[Opening Document extract section]

Notes for a CodingDojo, 3x power

I’m thinking this will want to be two or three consecutive weeks of our Ann Arbor-based Tuesday evening “Craftsman Guild” meeting, but I could be convinced to run it on a couple of consecutive weekends, as well. The gaps in between sessions are actually useful, since I think they give folks a chance to think about stuff that should be bothering them as we proceed.

Developing an awesome Genetic Programming system… from scratch

The Point:

We often run these agile coding exercises as if user stories and acceptance tests drop from the sky. In real projects, they’re typically the biggest source of confusion and pain—even in projects we’re working on by ourselves. The subject matter we’ll explore here, Genetic Programming, is hugely sexy, technically simple, and offers only trivial coding challenges.

You might wonder why so few people use it, then, after 20 years. Why it hasn’t changed the world and made artificial intelligence part of our everyday lives.

The answers to those questions have nothing to do with the computer.

The Structure:

Two or three sessions, each about 2 hours.

We’ll run the sessions in a CodingDojo format, much like the “coding randori” we’ve seen in earlier CraftsmanGuild meetings, where there’s one “driver” and one “navigator” pairing on a laptop connected to a projector, with the entire “audience” helping them along the way as they write code (and do chores).

[Closing Document extract section]
[Opening Supplied data section]

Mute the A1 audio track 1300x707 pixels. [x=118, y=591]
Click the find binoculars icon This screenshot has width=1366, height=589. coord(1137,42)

[Closing Supplied data section]

* _How to complete this task_
According to the CodingDojo notes, roughly how long will each session last? The listing has no connection to the CodingDojo notes.

* _Response to this task_
About 2 hours.